• PROBLEM REQUIREMENTS:
What is needed here is an exact repetition of the records below, beginning at the line that has "Quels indicateurs clés" and stopping after the line that has "Invoices (836, 900)".

• SUPPLIED MATERIAL:
------------------------------------------------

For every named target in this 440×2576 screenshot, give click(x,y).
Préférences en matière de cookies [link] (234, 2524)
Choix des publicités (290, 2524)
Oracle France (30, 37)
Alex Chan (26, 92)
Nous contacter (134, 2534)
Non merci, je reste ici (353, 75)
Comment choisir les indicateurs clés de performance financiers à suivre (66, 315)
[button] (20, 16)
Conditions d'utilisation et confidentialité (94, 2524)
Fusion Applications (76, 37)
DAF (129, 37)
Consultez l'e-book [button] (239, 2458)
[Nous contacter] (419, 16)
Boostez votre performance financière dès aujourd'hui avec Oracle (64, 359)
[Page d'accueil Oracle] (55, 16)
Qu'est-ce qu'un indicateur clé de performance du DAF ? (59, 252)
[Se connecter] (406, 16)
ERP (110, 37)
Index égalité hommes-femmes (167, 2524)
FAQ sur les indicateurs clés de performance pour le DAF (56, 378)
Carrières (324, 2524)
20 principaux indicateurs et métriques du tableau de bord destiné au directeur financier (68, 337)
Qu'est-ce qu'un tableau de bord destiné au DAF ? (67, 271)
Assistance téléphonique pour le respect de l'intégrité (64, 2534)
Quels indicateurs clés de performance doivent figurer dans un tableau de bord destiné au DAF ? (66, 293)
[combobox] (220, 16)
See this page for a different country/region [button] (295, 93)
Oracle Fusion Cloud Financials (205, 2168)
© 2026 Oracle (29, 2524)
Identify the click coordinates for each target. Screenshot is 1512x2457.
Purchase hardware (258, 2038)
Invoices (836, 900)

------------------------------------------------

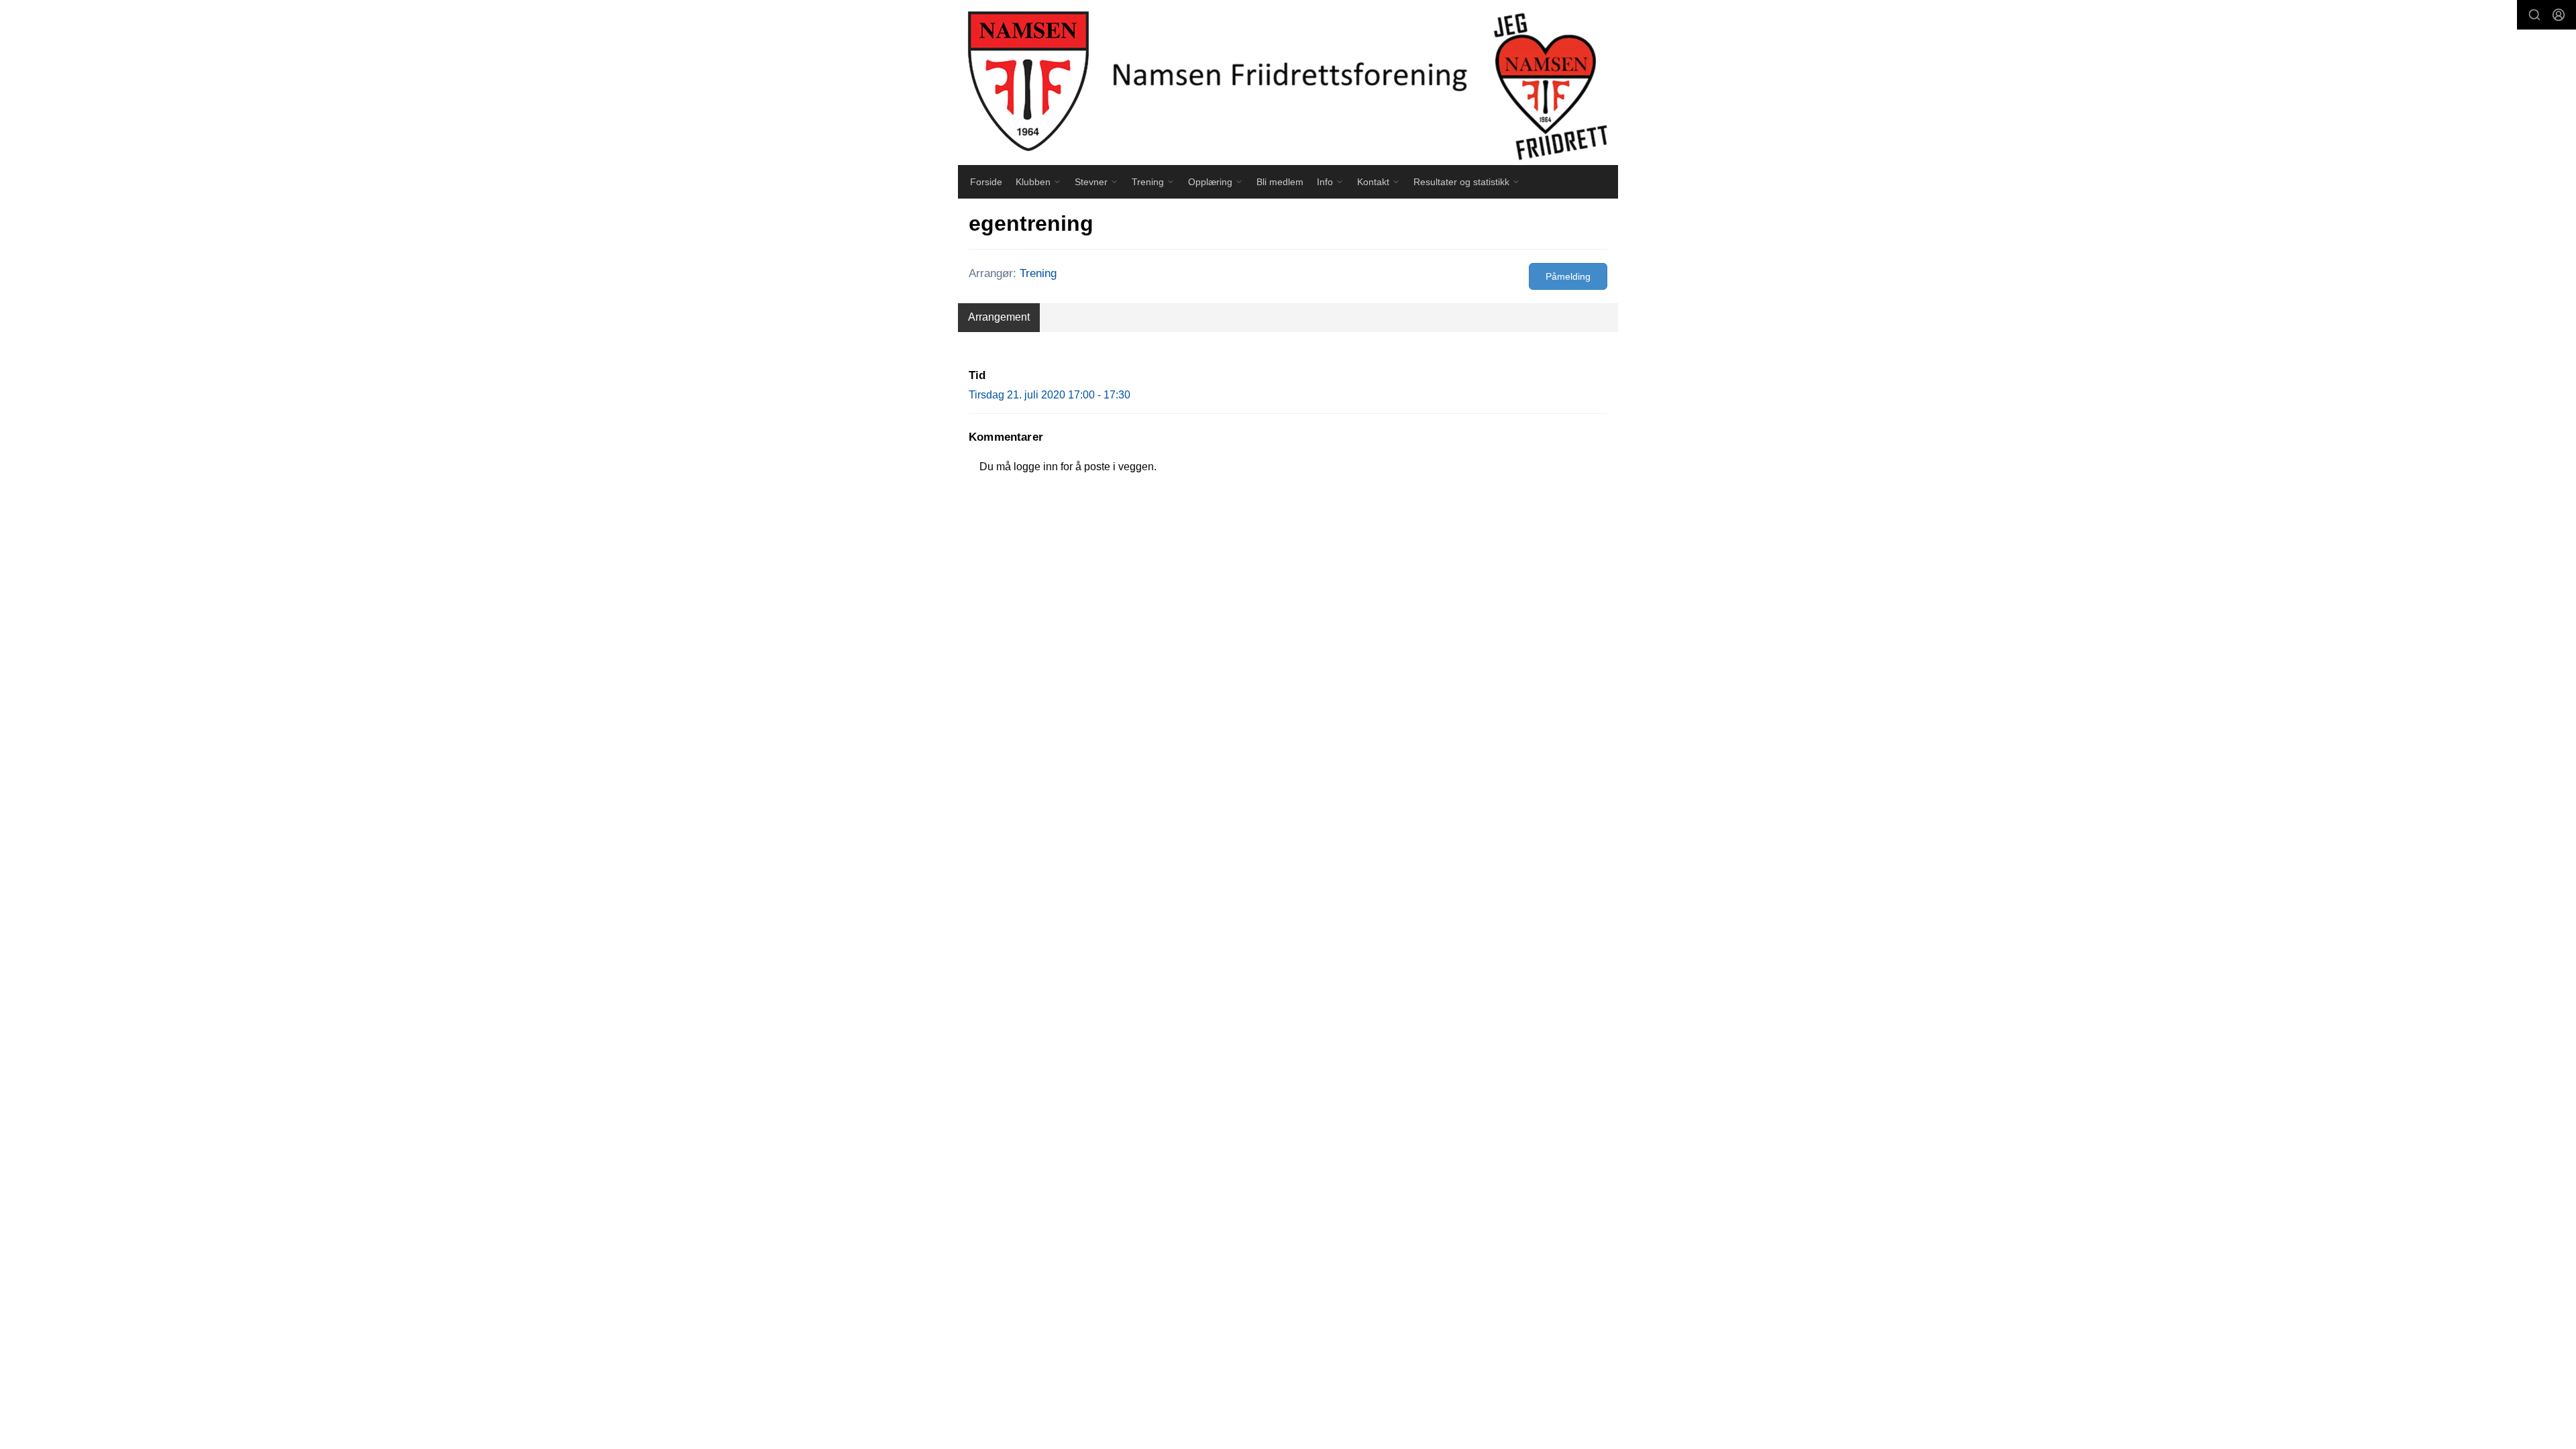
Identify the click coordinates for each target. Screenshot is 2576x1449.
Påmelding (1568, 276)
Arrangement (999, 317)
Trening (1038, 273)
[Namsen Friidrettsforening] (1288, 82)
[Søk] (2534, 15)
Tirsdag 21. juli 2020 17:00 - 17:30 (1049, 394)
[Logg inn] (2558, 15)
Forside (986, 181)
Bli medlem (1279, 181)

------------------------------------------------

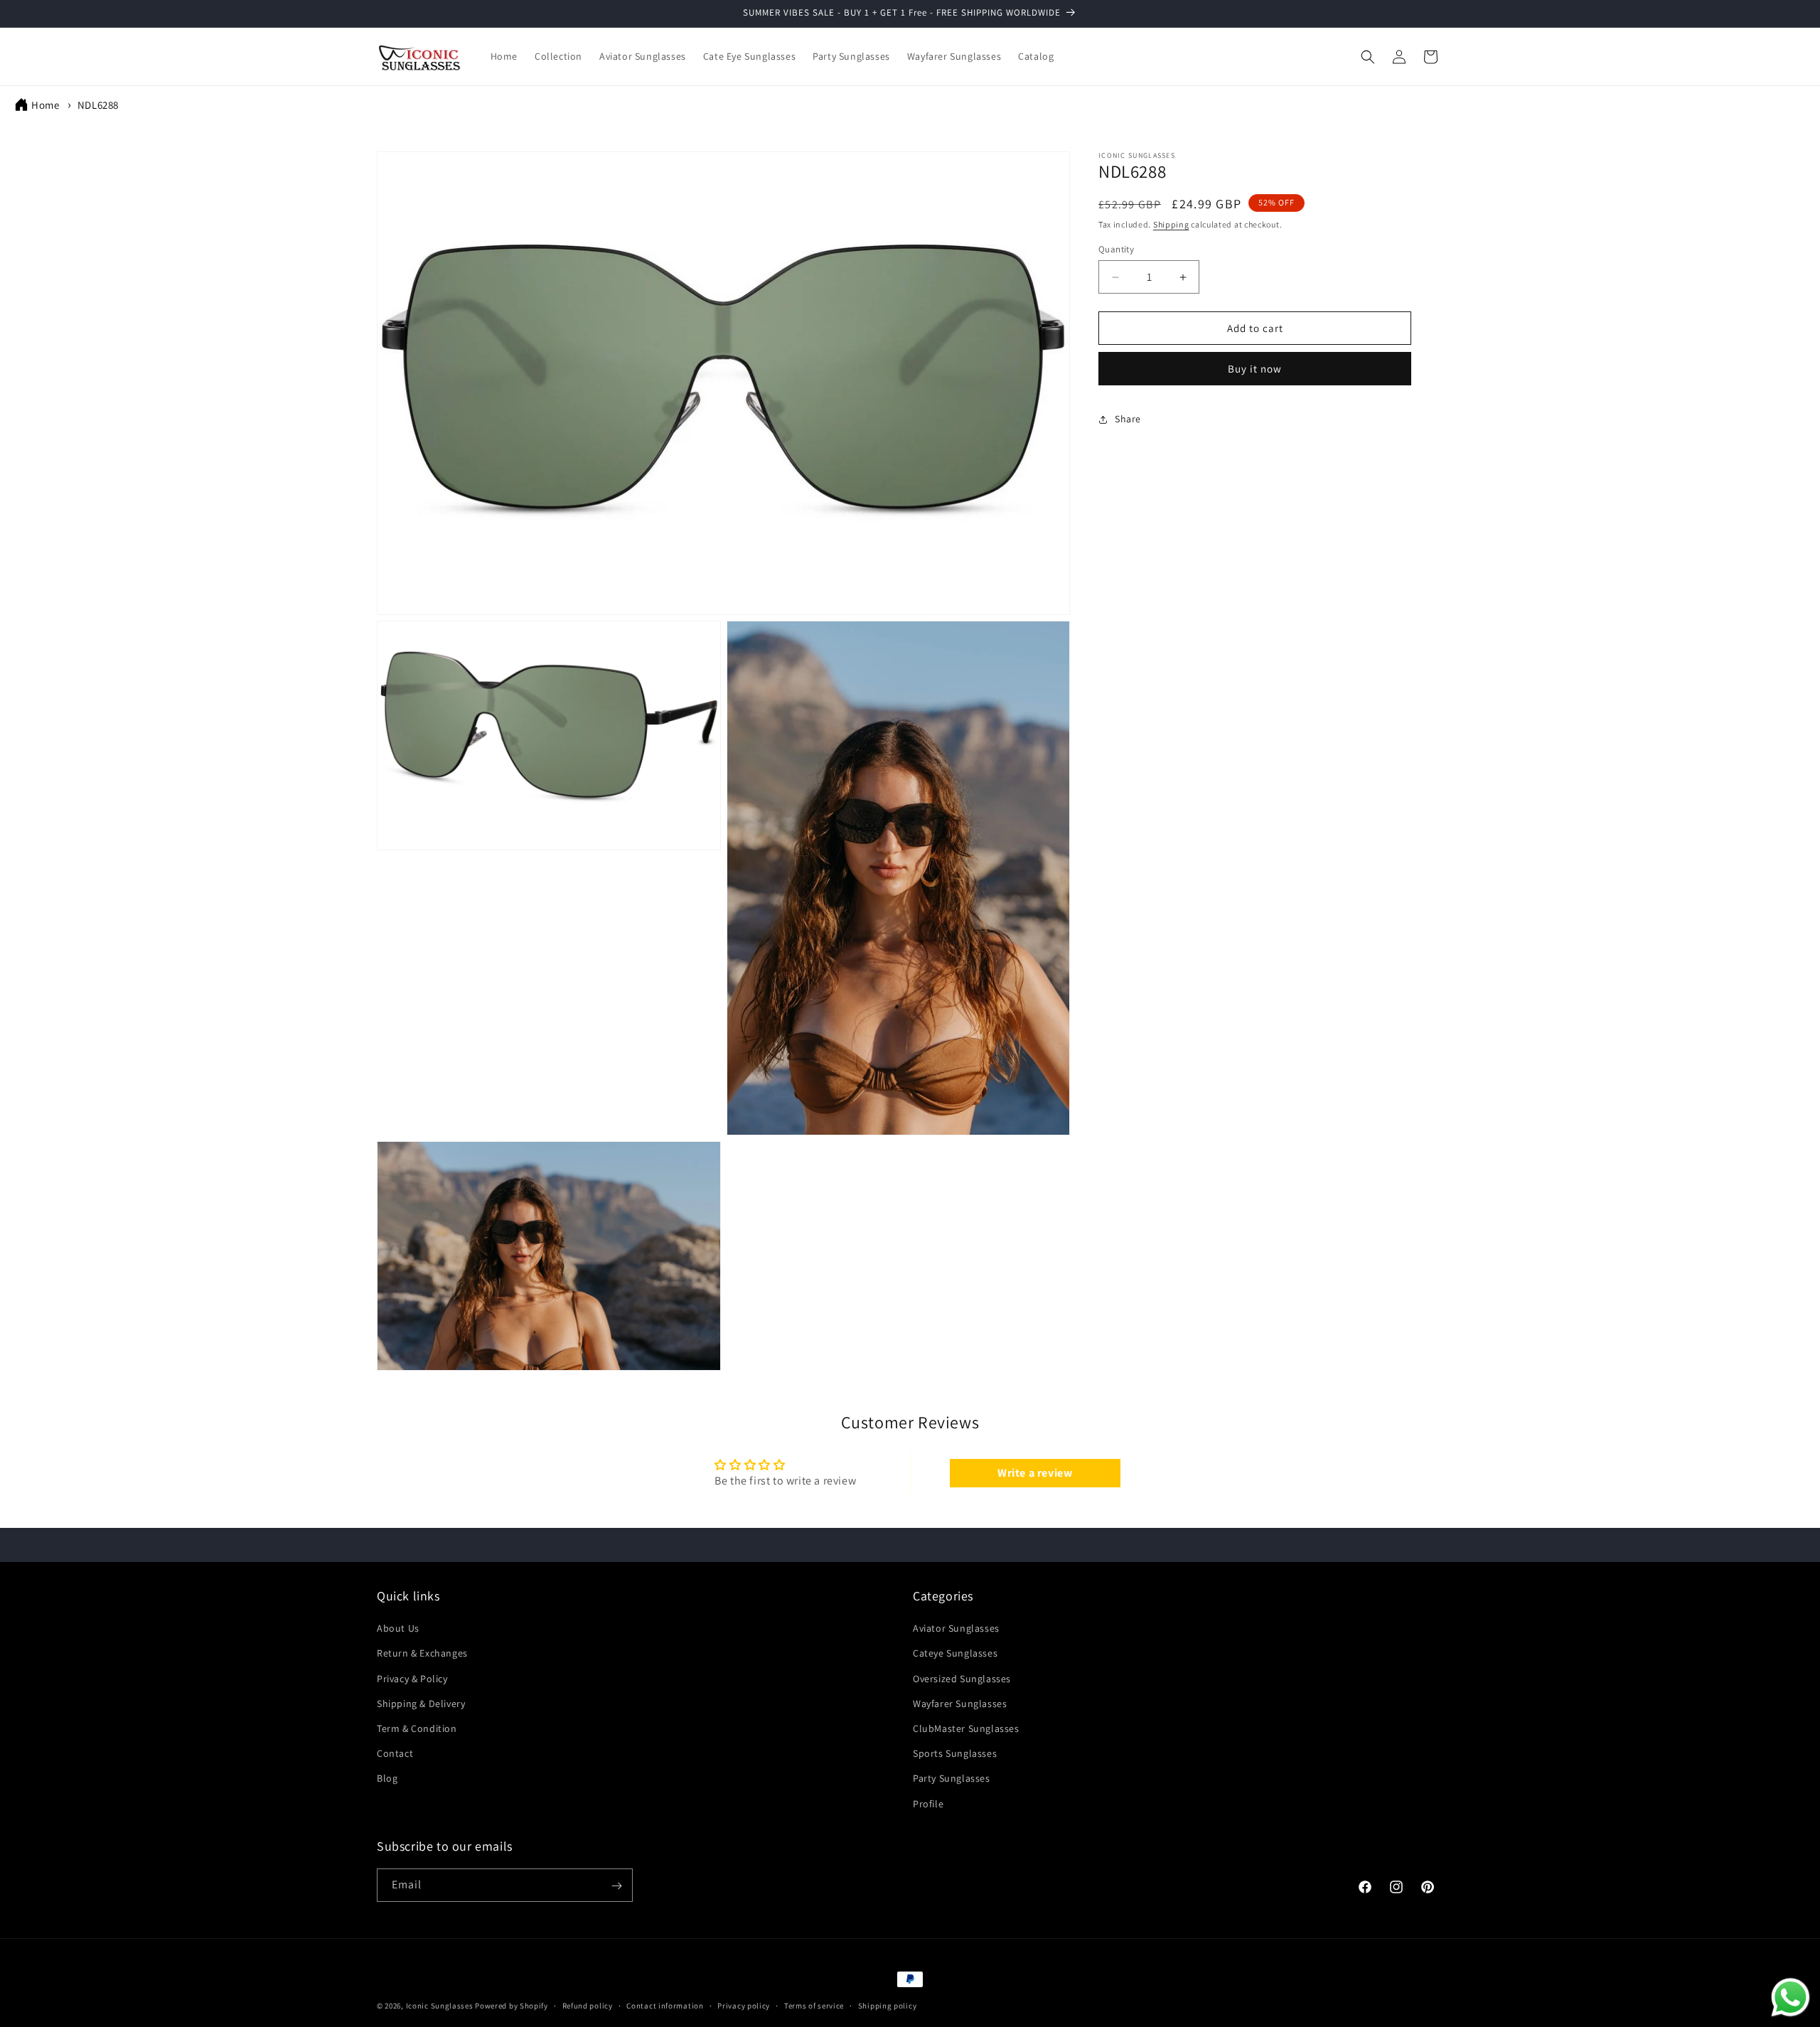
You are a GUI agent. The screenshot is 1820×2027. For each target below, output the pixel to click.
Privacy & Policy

------------------------------------------------

• TASK RESPONSE:
Quels indicateurs clés de performance doivent figurer dans un tableau de bord destiné au DAF ? (66, 293)
[combobox] (220, 16)
See this page for a different country/region [button] (295, 93)
Oracle Fusion Cloud Financials (205, 2168)
© 2026 Oracle (29, 2524)
Identify the click coordinates for each target. Screenshot is 1512x2457.
Purchase hardware (258, 2038)
Invoices (836, 900)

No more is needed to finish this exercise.